=== Document text ===

On PetFinder’s Top 10 Relinquishment List, they state a few of the reasons why pets are abandoned (I don’t want to use the word Relinquishment because it sounds too nice).  Here are the top 3 for cats and dogs:

Cats – Too many pets, moving and allergies

Dogs – Moving, cost and landlord not allowing

The one’s I agree with more are house soiling (cats), no time (dogs), and illness (dogs).  There is nothing on these lists that make me think abandoning that pet is the only option.  If you look at some of these reasons, you can fit some of my reasons above into their solution.

Too many pets – If you are adequately evaluating your finances and your time with each pet acquisition, this should never come into play.  I have two boxers.  Would I love ten boxers? Um, yes.  Can I care for ten boxers? Hell no.

bed of boxers

Moving – I think that largely this one is a cop out.  However, I might be considered “overly attached” or something.  When I first got Murcie and then added Enzo, I made a pact with them.  I knew that I wouldn’t be living in the house I was in longer than a handful of years.  I didn’t get them for a temporary form of companionship.  If I wasn’t willing to make some sort of sacrifice when I got them in preparation for moving into a new place in the future, I would have waited.


Allergies – There’s a lot of opinion about this one in the animal community.  I don’t think that I’m quite in the ring of those who like to say, “I’d just get rid of my husband – haha.”.  Due to the nature of allergies, you can’t always pick what you are allergic to.  Do I think that you should take the time and money to try what you can (allergy testing



for confirmation, cleaning regularly to help combat the allergens, etc) before getting rid of the pet?  Absolutely.  If for some reason nothing helps and the individual is literally miserable, put a little effort into it and actually find that pet a home.  There is no excuse for dropping them off somewhere and leaving them because you don’t want to take responsibility for the discomfort it takes in finding a pet a new and loving home.

=== Provided information ===

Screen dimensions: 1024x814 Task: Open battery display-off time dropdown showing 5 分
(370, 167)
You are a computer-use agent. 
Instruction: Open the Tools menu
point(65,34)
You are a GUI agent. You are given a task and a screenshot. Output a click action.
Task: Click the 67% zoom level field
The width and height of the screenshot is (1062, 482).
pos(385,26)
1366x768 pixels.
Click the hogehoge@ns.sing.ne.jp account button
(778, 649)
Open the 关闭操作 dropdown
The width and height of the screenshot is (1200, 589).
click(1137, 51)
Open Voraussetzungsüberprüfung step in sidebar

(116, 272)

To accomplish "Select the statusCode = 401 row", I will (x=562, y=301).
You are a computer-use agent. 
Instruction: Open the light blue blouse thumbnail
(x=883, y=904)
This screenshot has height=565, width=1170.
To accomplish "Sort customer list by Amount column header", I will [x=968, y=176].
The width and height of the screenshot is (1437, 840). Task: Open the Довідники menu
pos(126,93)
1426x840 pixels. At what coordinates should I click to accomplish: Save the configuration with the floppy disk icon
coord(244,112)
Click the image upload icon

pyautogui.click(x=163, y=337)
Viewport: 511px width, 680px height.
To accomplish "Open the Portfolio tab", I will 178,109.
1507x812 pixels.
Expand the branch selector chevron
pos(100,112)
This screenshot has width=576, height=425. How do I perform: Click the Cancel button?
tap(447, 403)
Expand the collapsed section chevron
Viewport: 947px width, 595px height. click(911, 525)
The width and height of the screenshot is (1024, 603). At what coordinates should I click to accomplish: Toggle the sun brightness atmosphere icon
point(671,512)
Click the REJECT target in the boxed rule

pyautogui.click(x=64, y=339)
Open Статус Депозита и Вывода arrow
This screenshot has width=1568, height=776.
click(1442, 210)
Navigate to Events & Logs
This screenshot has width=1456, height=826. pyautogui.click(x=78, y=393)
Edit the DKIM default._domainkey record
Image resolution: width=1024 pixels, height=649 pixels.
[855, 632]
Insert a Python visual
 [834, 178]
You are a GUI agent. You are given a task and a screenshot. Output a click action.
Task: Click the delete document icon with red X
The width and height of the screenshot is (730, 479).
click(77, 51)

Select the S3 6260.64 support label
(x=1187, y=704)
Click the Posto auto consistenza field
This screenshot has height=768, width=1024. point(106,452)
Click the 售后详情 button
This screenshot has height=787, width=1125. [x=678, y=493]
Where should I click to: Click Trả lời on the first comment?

===

Work request A:
Answer these questions about the post on pet abandonment:
(i) According to the list, what are the top three reasons dogs are given up?
(ii) How many boxers does the writer have?
(iii) What are the names of the writer's dogs?
Work request B:
In the post on pet abandonment, take everything from "Too many pets –" down to "would have waited." and write it out again, replacing "boxers" with "beagles" each time it appears.

Exercise response A:
(i) Moving, cost, and landlord not allowing
(ii) Two
(iii) Murcie and Enzo

Exercise response B:
Too many pets – If you are adequately evaluating your finances and your time with each pet acquisition, this should never come into play.  I have two beagles.  Would I love ten beagles? Um, yes.  Can I care for ten beagles? Hell no.

bed of beagles

Moving – I think that largely this one is a cop out.  However, I might be considered “overly attached” or something.  When I first got Murcie and then added Enzo, I made a pact with them.  I knew that I wouldn’t be living in the house I was in longer than a handful of years.  I didn’t get them for a temporary form of companionship.  If I wasn’t willing to make some sort of sacrifice when I got them in preparation for moving into a new place in the future, I would have waited.